Problem to solve
Repeat, line for line, only the span that opens at the "You are a GUI" line and closes at the final line below. Skip the pictures.
[Exercise data — start]
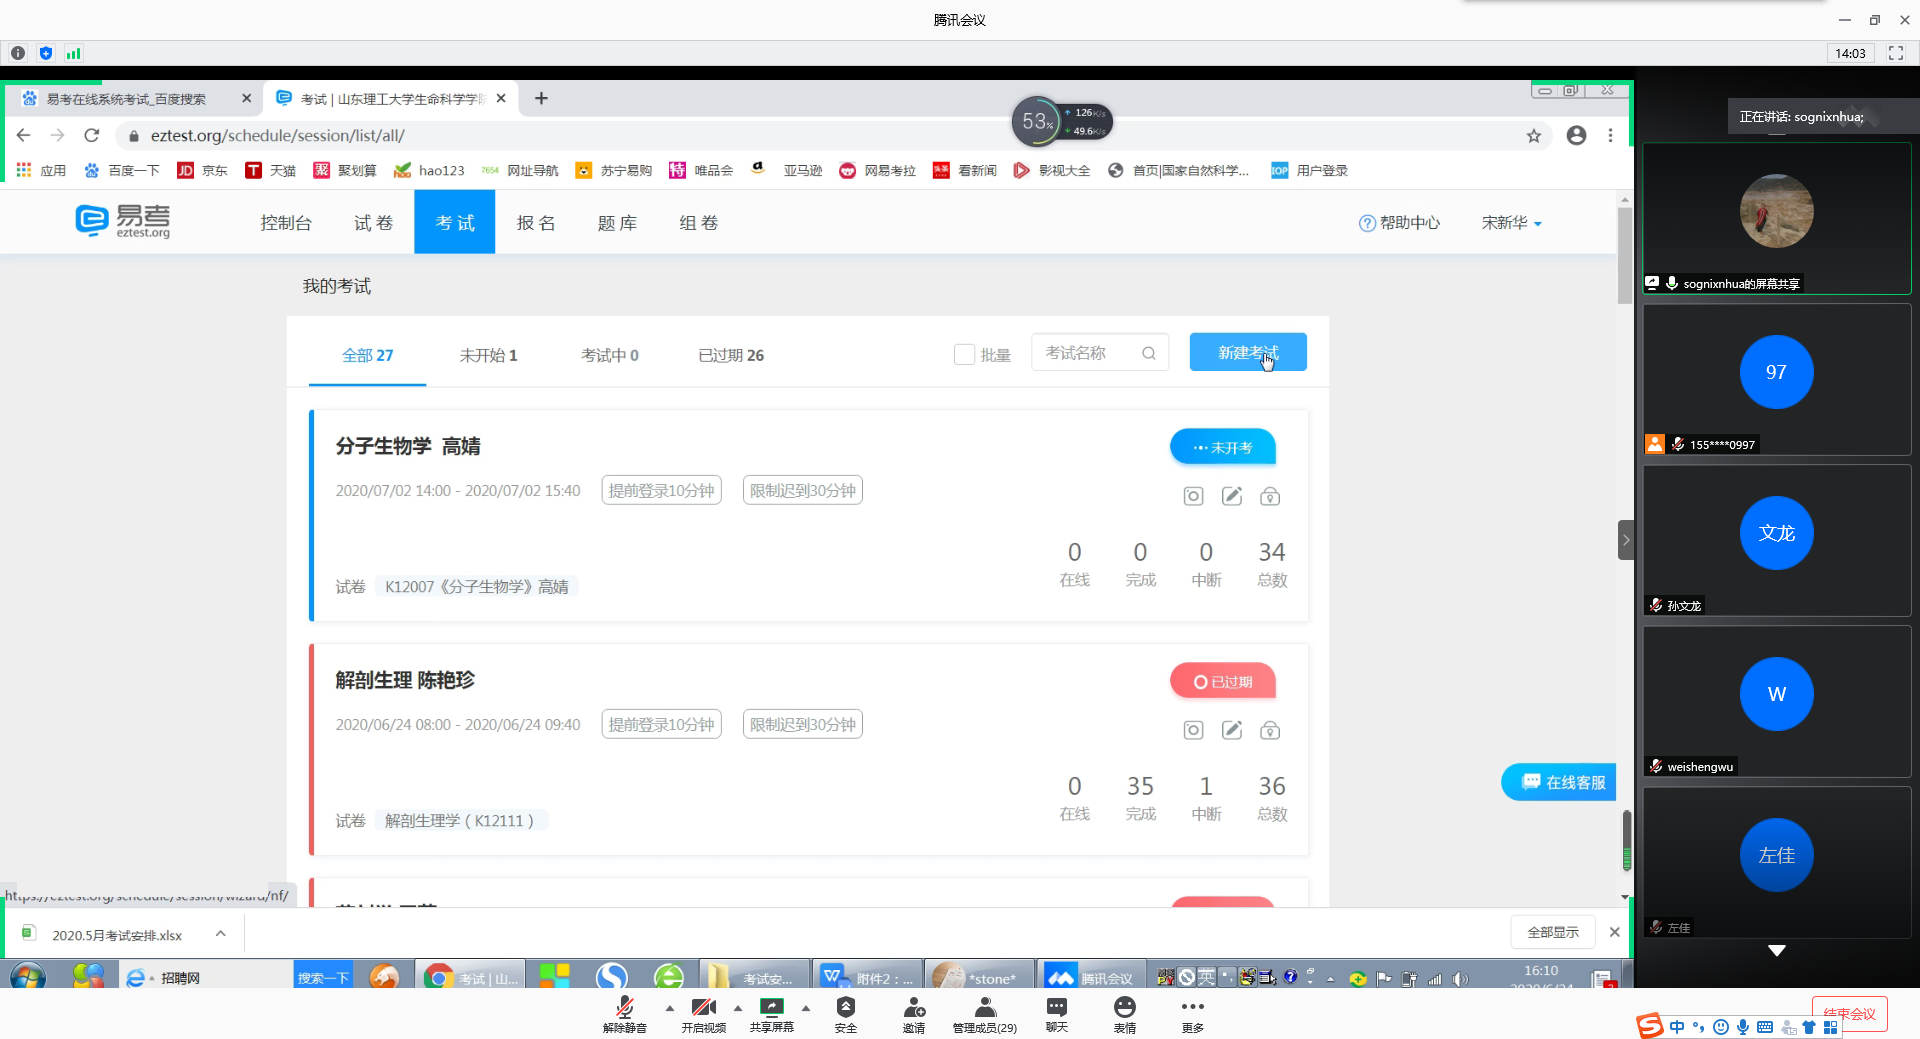Open the 聊天 chat icon in the meeting toolbar
Image resolution: width=1920 pixels, height=1039 pixels.
(x=1056, y=1008)
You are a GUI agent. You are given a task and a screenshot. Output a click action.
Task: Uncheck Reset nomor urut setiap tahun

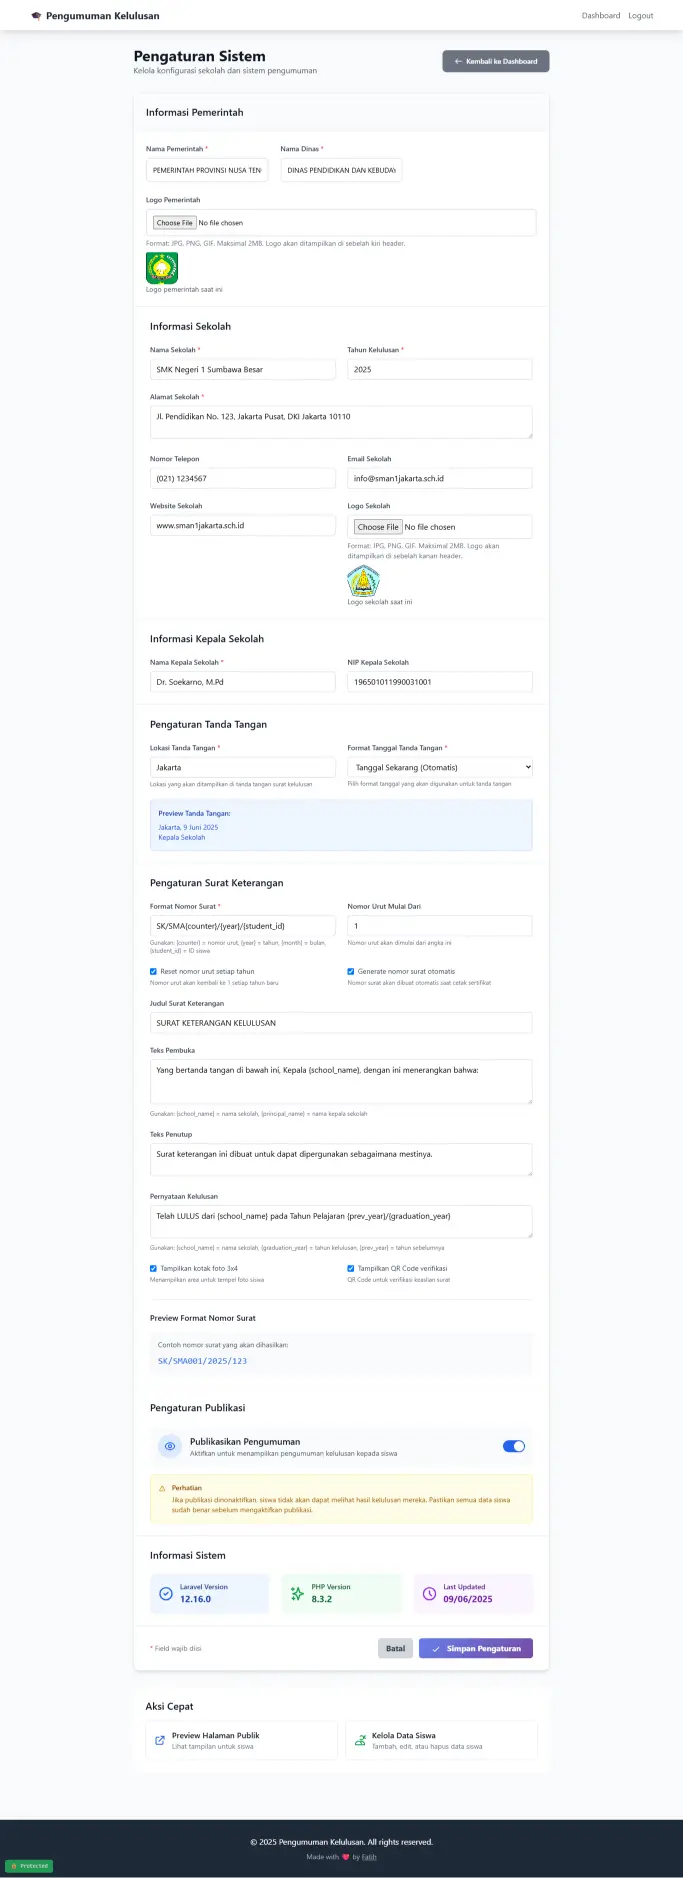click(x=154, y=971)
[Exercise data — finish]
Reply
You are a GUI agent. You are given a task and a screenshot. Output a click action.
Task: Uncheck Reset nomor urut setiap tahun

click(x=154, y=971)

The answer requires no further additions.